Blurb: The modern world bombards us with messages that we are not enough and need something outside ourselves to be fulfilled. The truth is everything we need is already inside us. We just need to uncover it. Based on the ground-breaking mindset training and culture building platform co-founded by Dr. Michael Gervais and NFL coach Pete Carroll, Compete to Create provides a blueprint to unlock your authentic self, explore the edges of your potential, and live a life of purpose and meaning. In this Audible Original you’ll get an in-depth look at how world-class athletes, artists, and entrepreneurs organize their inner lives to thrive in any environment. Dr. Gervais, who has spent the last two decades as a high performance psychologist, translates his experience in the trenches into actionable skills that you can apply to your everyday life. In each chapter, Coach Carroll shares lessons from his career, insights into building relationship-based teams, and how he helps people find their best.
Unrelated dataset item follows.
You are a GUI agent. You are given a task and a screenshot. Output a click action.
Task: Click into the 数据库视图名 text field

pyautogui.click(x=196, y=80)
If you know there is more inside you to discover – more to contribute, more room to grow – Compete to Create gives you the tools you need to embark on a life-changing adventure.
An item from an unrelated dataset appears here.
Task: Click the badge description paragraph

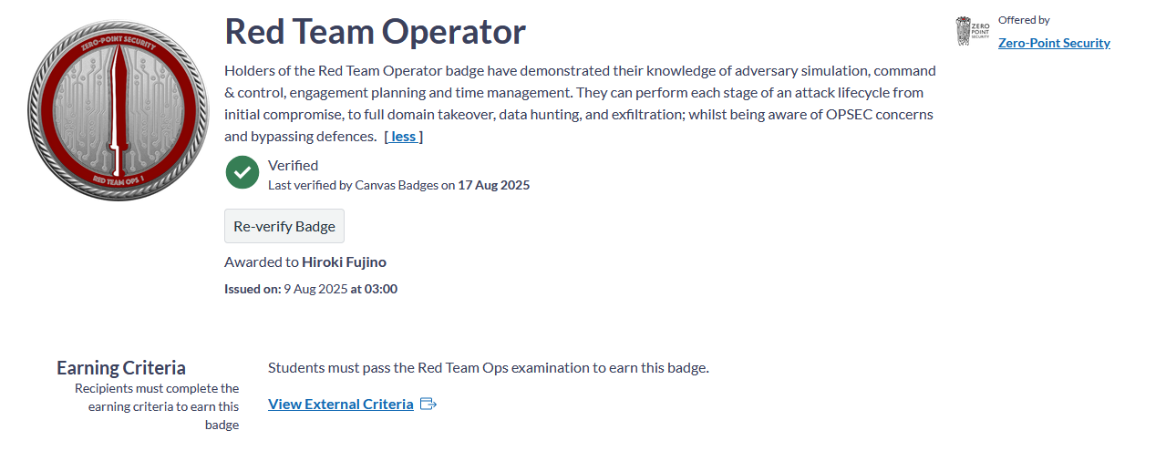Action: point(580,103)
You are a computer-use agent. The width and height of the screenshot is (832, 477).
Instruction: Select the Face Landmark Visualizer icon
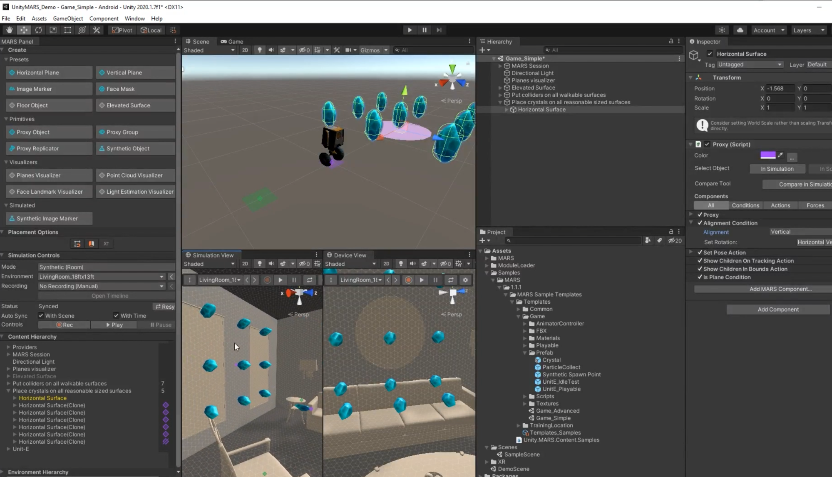11,192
Review: This Audible Original was one I downloaded entirely because of the Peter Carroll attachment. It has been in my library for quite a while and by the time I got to it, I had in my head he had co-written it. This was not that. The book comes across more as a Dr. Gervais podcast with Carroll popping in on occasion to say “yeah, we apply this method with the Seahawks”. Reading this shortly after re-reading Bill Walsh’s The Score Takes Care of Itself probably was not a fair comparison to this book either. Walsh’s is considered one of the best ever in this genre of “sports meets real world application”. So, when I say this was okay, not great, take that into mind.
The basic principles covered in this one are: Defining your philosophy, finding your vision, developing a framework for your outlook on life, focusing on the signal and ignoring the noise, building grit, confidence and trust and recovery.
All of those are covered, but none in great detail or with much focus on development tools within each. Work of this kind is probably not best suited for an audiobook, where there are useful exercises on how to define purpose (step one), that tend to not be done by audiobookers like myself who do the majority of my consumption while walking the dog.
There is nothing wrong with this audiobook, but there are others I have read recently (The Score Takes Care of Itself, Level Up Your Life) that I would recommend reading first.